> Rows of pointing data:
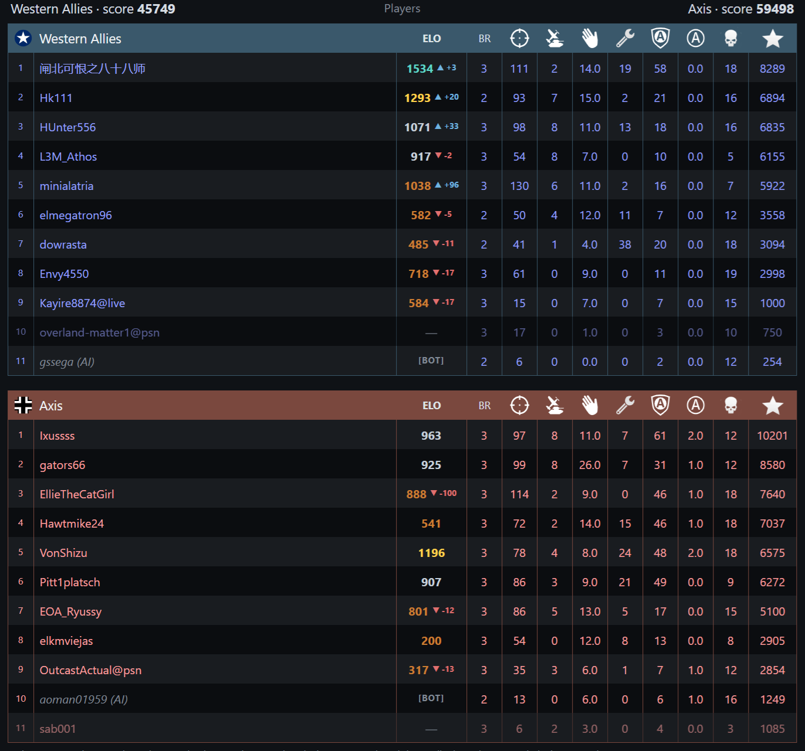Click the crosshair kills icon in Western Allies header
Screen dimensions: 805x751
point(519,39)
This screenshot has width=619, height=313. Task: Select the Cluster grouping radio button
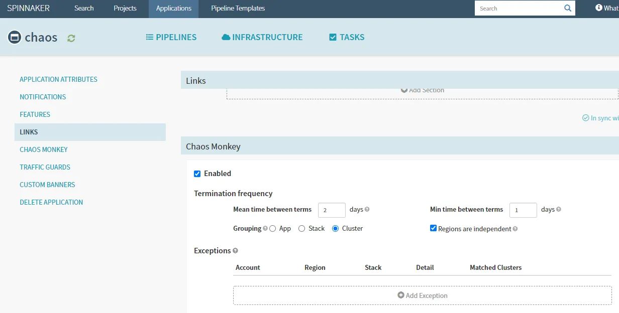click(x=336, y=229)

> Exercise instructions: Copy out every line of the material above word for word, leaving out the pictures.

> Response to the task:
Click the crosshair kills icon in Western Allies header
Screen dimensions: 805x751
point(519,39)
This screenshot has width=619, height=313. Task: Select the Cluster grouping radio button
click(x=336, y=229)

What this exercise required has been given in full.